You can also retrieve the gradient for a specific parameter using the grad
method on a tensor.
Since this method takes the gradients as input, it's hard to forget to call backward
beforehand.
Note that sometimes, using grad_remove
can improve performance by allowing inplace operations.
In PyTorch, when you don't need gradients for inference or validation, you typically need to scope your code using a block.
# Inference mode
torch.inference():
# your code
...
# Or no grad
torch.no_grad():
# your code
...
With Burn, you don't need to wrap the backend with the Autodiff
for inference, and you
can call inner()
to obtain the inner tensor, which is useful for validation.

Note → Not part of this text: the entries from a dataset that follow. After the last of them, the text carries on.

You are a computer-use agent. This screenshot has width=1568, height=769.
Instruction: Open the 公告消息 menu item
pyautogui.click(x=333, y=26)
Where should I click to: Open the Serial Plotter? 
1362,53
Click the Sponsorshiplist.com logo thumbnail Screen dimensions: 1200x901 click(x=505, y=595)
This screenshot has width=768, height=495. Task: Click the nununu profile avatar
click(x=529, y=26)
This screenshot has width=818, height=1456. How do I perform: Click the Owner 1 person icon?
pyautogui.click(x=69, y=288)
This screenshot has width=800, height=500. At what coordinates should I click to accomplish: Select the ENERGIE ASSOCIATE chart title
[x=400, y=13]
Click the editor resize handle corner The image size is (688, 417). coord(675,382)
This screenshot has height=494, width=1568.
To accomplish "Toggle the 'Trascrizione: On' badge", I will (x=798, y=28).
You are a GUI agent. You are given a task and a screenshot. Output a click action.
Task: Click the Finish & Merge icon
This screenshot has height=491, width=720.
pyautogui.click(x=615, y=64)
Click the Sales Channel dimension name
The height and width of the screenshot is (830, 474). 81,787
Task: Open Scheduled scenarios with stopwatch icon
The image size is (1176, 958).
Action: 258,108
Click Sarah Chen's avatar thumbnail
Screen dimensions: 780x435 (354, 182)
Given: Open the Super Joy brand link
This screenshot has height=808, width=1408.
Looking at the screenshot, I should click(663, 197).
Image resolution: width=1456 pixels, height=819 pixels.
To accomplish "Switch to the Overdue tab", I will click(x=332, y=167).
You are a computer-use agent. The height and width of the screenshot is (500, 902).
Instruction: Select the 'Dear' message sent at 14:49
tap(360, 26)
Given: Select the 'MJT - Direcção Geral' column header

/// Use `B: AutodiffBackend`
fn example_validation<B: AutodiffBackend>(tensor: Tensor<B, 2>) {
let inner_tensor: Tensor<B::InnerBackend, 2> = tensor.inner();
let _ = inner_tensor + 5;
}
/// Use `B: Backend`
fn example_inference<B: Backend>(tensor: Tensor<B, 2>) {
let _ = tensor + 5;
...
}
Gradients with Optimizers
We've seen how gradients can be used with tensors, but the process is a bit different when working
with optimizers from burn-core
. To work with the Module
trait, a translation step is required to
link tensor parameters with their gradients. This step is necessary to easily support gradient
accumulation and training on multiple devices, where each module can be forked and run on different
devices in parallel. We'll explore deeper into this topic in the Module section.